Parents play an extremely important role in helping their children develop food preferences, but attempts to encourage young children to eat a more healthy diet may actually be having the opposite effect, according to a review published in the International Journal of Obesity (1).
Many children become fussy eaters around the age of 18-24 months, forming the start of a long term battle with food for many parents. Toddlers who were once happy to eat a wide range of foods, including fruits and vegetables, may start to refuse to eat particular foods. Others who were quite open minded about new tastes and flavours may start to become neophobic (afraid of new foods). Such behaviour can be extremely trying and stressful for parents, leading them to resort to all manner of ways to encourage children to eat a healthy diet. However, such good intentions may not always have the desired approach according to the reviews author, leading psychologist, Professor David Benton of the University of Wales Swansea.

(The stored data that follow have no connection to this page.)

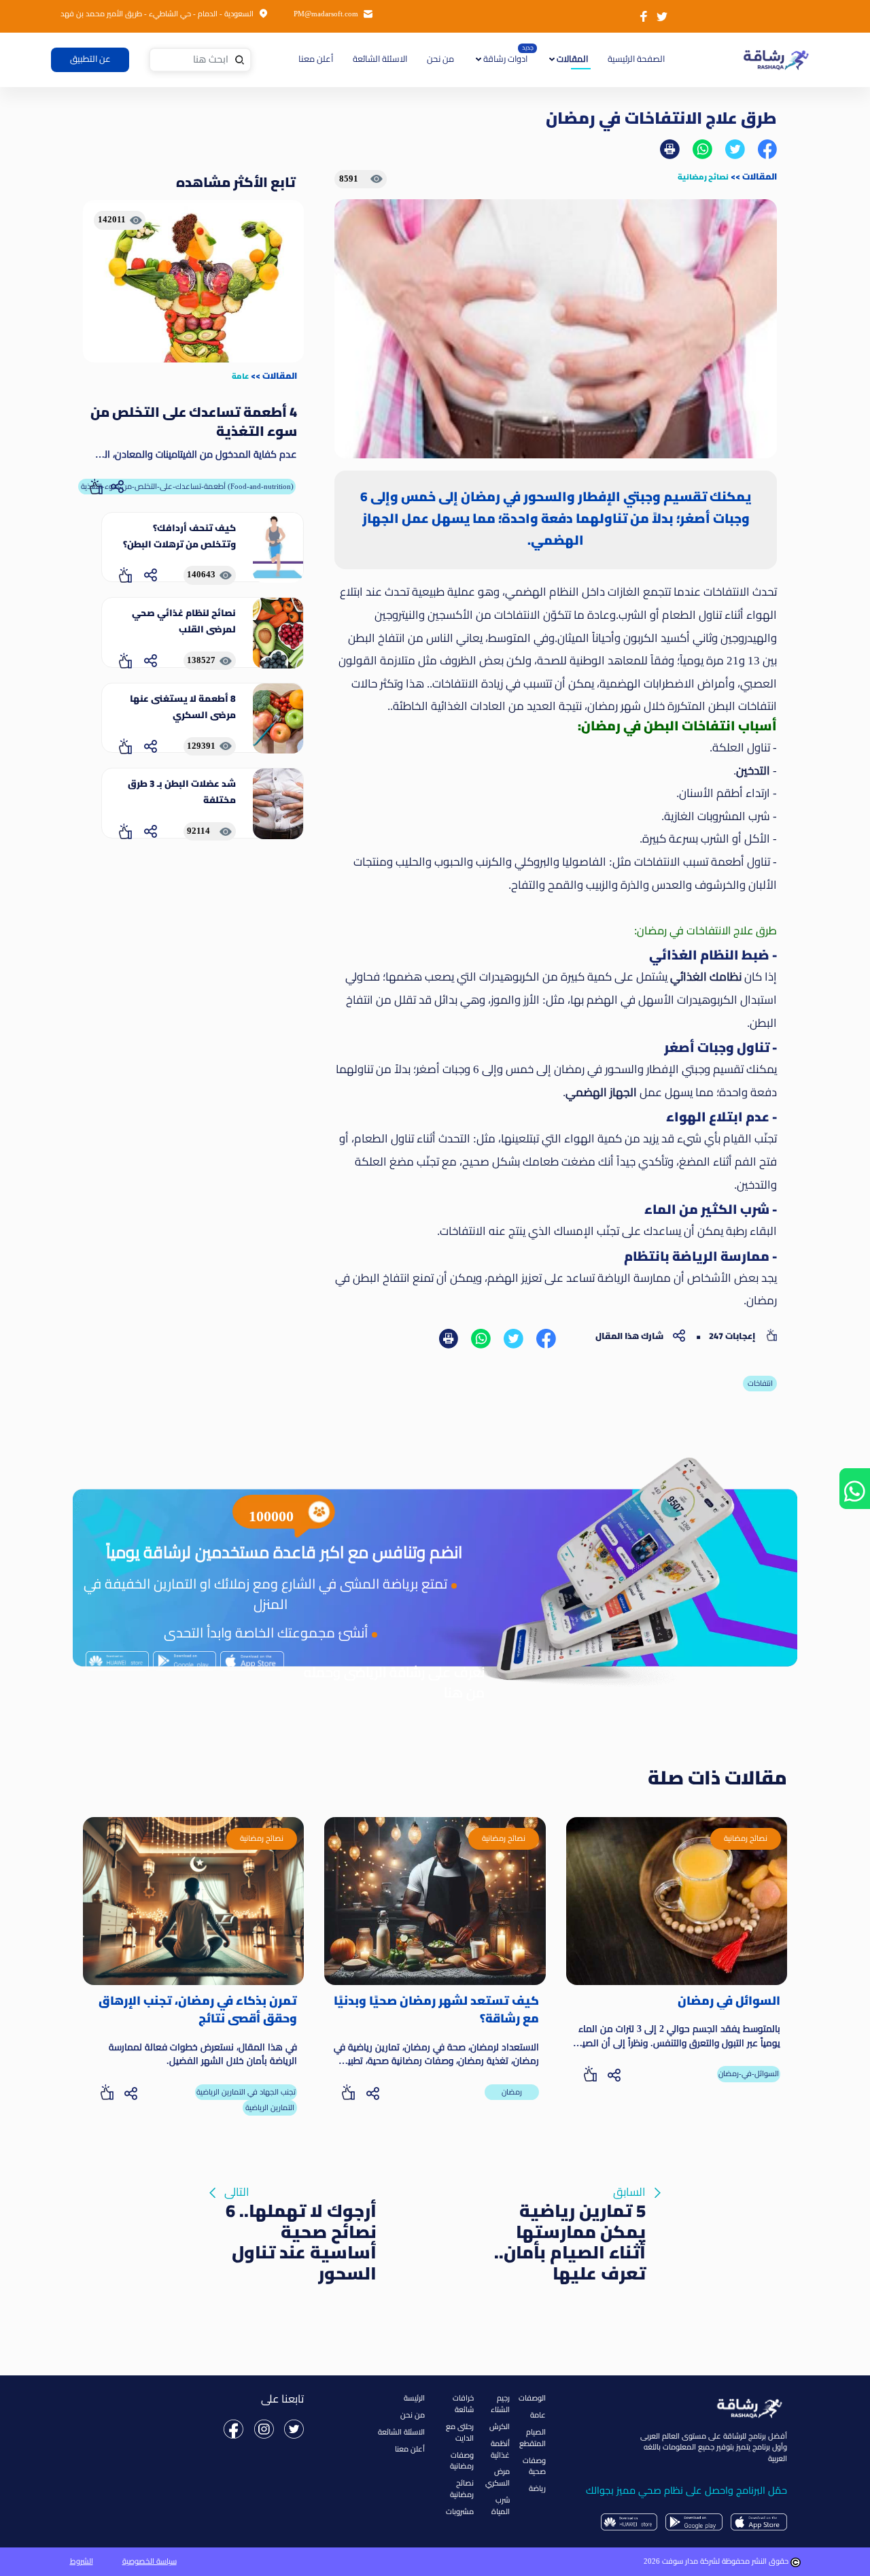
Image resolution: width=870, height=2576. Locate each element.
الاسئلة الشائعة (380, 59)
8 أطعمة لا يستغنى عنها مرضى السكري (183, 706)
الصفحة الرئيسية (635, 59)
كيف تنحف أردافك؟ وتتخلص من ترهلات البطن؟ (179, 536)
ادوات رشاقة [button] (504, 59)
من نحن (440, 59)
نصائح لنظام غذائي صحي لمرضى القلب (184, 621)
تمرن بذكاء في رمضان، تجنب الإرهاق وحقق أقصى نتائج (198, 2010)
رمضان (512, 2092)
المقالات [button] (571, 59)
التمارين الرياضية (269, 2107)
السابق (570, 2194)
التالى (300, 2194)
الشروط (81, 2561)
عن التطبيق (90, 59)
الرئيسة (414, 2398)
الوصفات (532, 2398)
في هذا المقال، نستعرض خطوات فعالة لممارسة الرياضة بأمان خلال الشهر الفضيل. (203, 2054)
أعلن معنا (315, 59)
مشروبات (460, 2511)
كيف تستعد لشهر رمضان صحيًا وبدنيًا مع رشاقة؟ (436, 2010)
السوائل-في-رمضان (748, 2073)
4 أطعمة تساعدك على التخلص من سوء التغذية (193, 422)
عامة (240, 376)
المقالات (759, 176)
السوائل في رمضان (729, 2001)
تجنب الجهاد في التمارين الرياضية (246, 2092)
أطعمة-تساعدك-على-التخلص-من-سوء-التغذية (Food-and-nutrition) (187, 486)
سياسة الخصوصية (149, 2561)
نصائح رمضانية (703, 176)
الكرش (499, 2426)
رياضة (537, 2488)
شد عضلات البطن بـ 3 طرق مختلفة (182, 791)
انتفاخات (760, 1383)
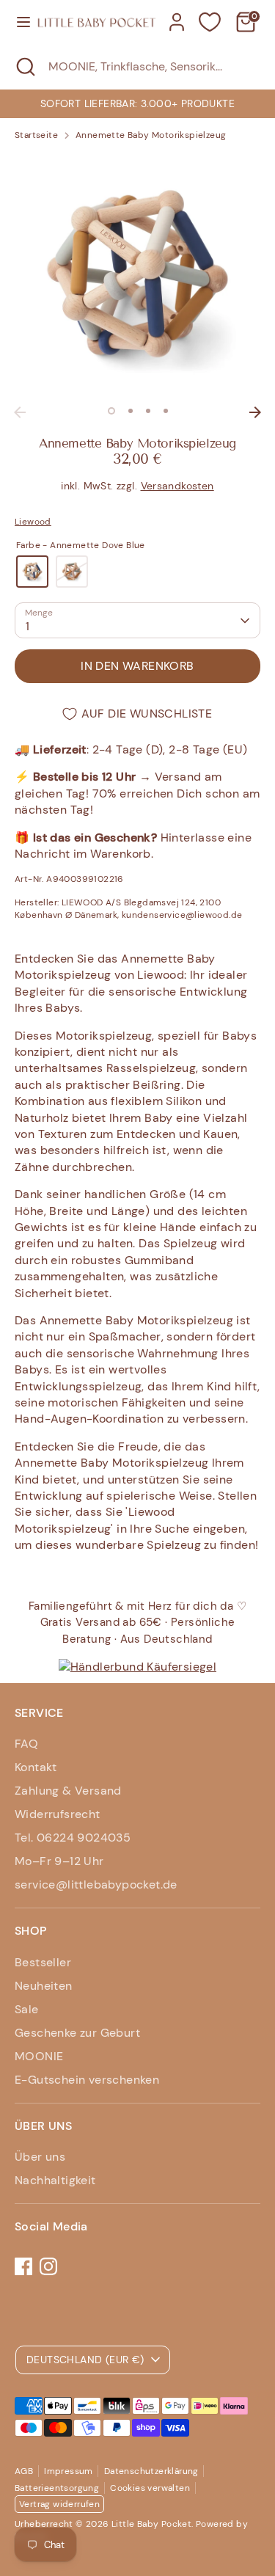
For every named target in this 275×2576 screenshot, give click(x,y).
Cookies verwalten (150, 2488)
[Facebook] (23, 2266)
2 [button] (130, 411)
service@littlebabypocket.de (96, 1884)
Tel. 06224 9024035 (73, 1837)
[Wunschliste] (209, 22)
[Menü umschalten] (19, 22)
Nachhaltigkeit (55, 2180)
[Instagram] (48, 2266)
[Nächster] (255, 412)
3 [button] (148, 411)
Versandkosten (177, 485)
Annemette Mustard (72, 571)
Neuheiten (44, 1985)
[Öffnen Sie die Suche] (24, 66)
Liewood (33, 522)
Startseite (36, 135)
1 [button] (111, 411)
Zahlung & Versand (68, 1790)
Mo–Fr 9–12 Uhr (59, 1861)
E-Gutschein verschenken (87, 2079)
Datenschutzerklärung (151, 2471)
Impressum (68, 2471)
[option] (137, 103)
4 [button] (166, 411)
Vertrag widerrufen (59, 2504)
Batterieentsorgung (57, 2488)
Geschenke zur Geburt (77, 2032)
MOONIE (39, 2056)
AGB (24, 2471)
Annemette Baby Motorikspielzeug (151, 135)
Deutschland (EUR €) (85, 2359)
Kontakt (36, 1767)
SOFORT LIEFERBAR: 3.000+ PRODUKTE (137, 103)
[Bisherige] (20, 412)
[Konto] (176, 15)
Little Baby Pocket (151, 2524)
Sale (27, 2009)
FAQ (26, 1743)
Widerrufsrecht (57, 1814)
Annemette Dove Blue (32, 571)
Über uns (40, 2156)
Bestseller (43, 1962)
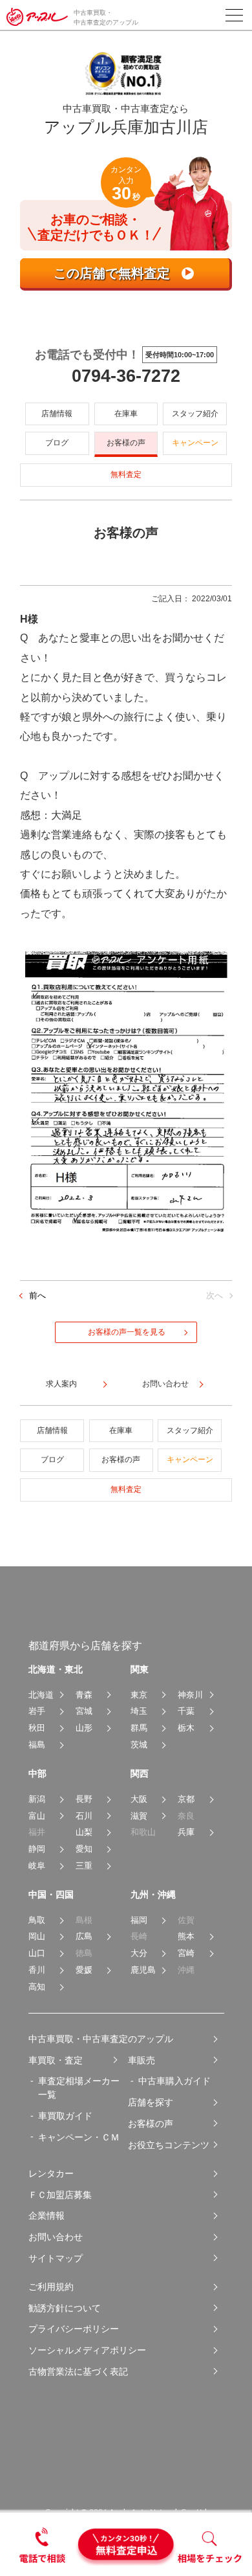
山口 (36, 1953)
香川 (36, 1970)
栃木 (186, 1728)
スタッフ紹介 (195, 413)
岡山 (36, 1936)
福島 (36, 1744)
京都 (186, 1799)
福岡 (139, 1920)
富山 (36, 1816)
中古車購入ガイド (174, 2081)
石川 (84, 1816)
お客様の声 (126, 442)
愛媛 (84, 1970)
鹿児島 (143, 1970)
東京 (139, 1695)
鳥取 (36, 1920)
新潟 (36, 1799)
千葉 (186, 1711)
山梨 (84, 1832)
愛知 (84, 1849)
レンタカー (51, 2173)
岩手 (36, 1711)
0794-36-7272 (126, 376)
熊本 (186, 1936)
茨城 (139, 1744)
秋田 (36, 1728)
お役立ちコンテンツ (168, 2145)
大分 (139, 1953)
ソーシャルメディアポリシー (87, 2350)
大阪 (139, 1799)
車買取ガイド (65, 2116)
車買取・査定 (55, 2060)
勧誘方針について (64, 2308)
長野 (84, 1799)
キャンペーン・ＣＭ (79, 2137)
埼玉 (139, 1711)
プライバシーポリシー (73, 2329)
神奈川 (190, 1695)
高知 (36, 1987)
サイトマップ (55, 2258)
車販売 (141, 2060)
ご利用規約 (51, 2287)
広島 (84, 1936)
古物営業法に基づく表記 (78, 2371)
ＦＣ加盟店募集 (60, 2195)
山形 (84, 1728)
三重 (84, 1866)
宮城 (84, 1711)
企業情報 (46, 2215)
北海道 (41, 1695)
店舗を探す (150, 2102)
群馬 (139, 1728)
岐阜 (36, 1866)
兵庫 (186, 1832)
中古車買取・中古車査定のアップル (100, 2039)
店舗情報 (56, 413)
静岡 (36, 1849)
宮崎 (186, 1953)
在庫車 (126, 413)
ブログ (56, 442)
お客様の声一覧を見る (126, 1332)
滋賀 (139, 1816)
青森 (84, 1695)
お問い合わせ (55, 2237)
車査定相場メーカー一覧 (79, 2088)
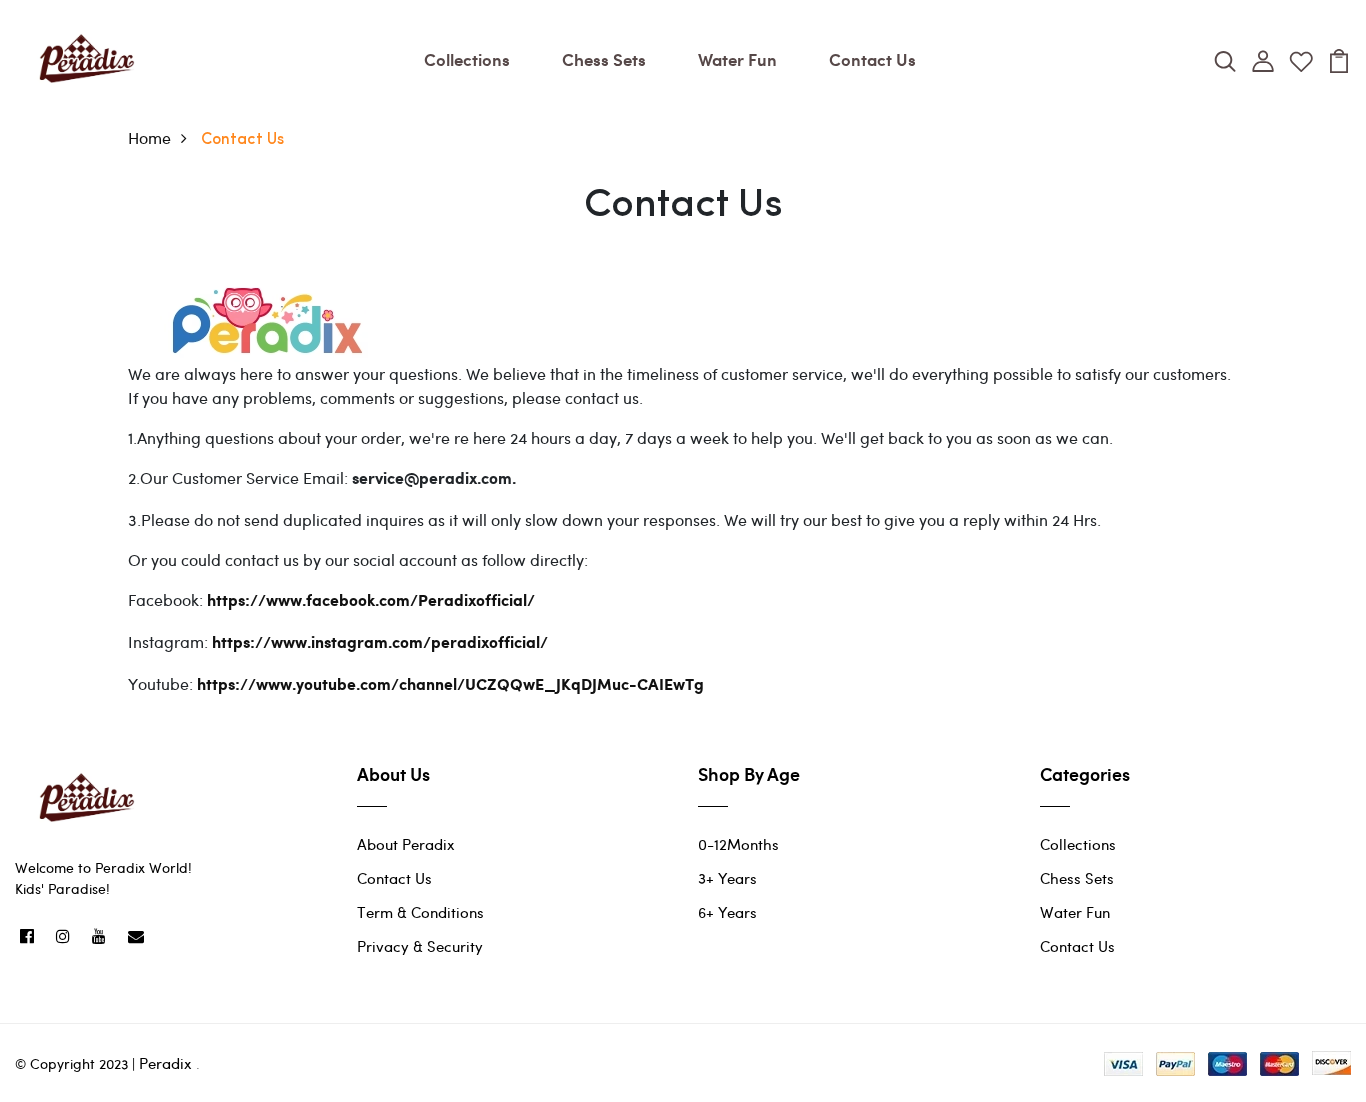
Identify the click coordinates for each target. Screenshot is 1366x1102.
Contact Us (872, 59)
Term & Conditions (420, 912)
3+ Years (727, 878)
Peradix (165, 1063)
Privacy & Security (420, 946)
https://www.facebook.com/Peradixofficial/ (371, 601)
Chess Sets (604, 59)
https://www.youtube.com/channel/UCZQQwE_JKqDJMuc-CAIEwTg (450, 685)
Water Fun (737, 59)
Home (149, 137)
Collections (467, 59)
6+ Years (727, 912)
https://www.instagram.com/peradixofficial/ (380, 643)
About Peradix (406, 844)
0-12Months (738, 844)
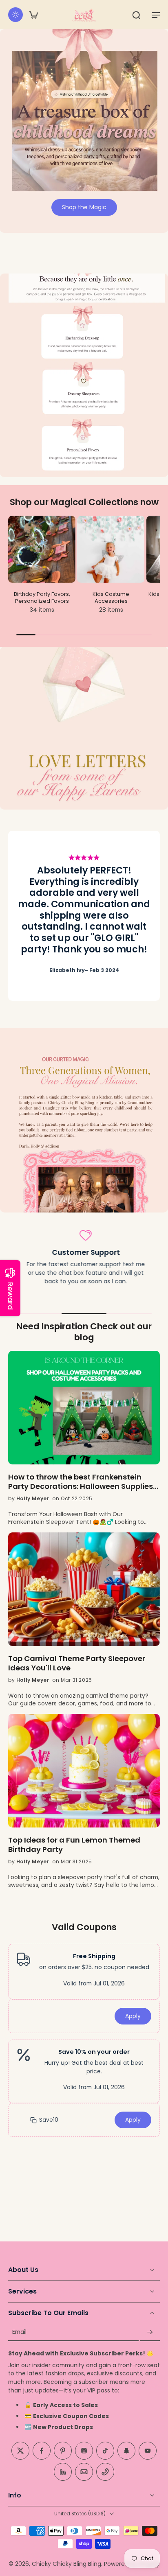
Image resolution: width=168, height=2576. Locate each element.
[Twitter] (20, 2451)
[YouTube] (148, 2451)
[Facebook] (42, 2451)
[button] (156, 14)
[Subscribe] (150, 2332)
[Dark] (15, 14)
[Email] (84, 2472)
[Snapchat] (126, 2451)
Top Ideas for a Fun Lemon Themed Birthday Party (74, 1845)
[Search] (136, 15)
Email (19, 2332)
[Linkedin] (63, 2472)
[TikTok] (105, 2451)
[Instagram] (84, 2451)
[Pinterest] (63, 2451)
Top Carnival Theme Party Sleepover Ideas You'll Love (76, 1663)
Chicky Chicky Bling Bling (66, 2564)
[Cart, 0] (33, 15)
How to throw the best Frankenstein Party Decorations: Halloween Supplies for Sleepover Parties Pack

Professor Benton urges parents not to worry about children’s fear of new foods. “It’s a completely normal response” he explains. “It’s a survival mechanism. Once children start walking, neophobioa discourages them from eating foods which may be poisonous. It doesn’t mean that your child is a poor eater. Thankfully it’s something that most children grow out of with time, but it is a big problem for parents trying to get children to try and accept new foods”.
1) Benton D (2004) Role of parents in the determination of the food preferences of children and the development of obesity. International Journal of Obesity. 28. 858-869.
2) We are born with a preference for sweet and salty foods and a disliking for sour or bitter foods as well as a preference for foods high in energy. Facial expressions of newborn babies when exposed to these flavours suggest that this liking is innate.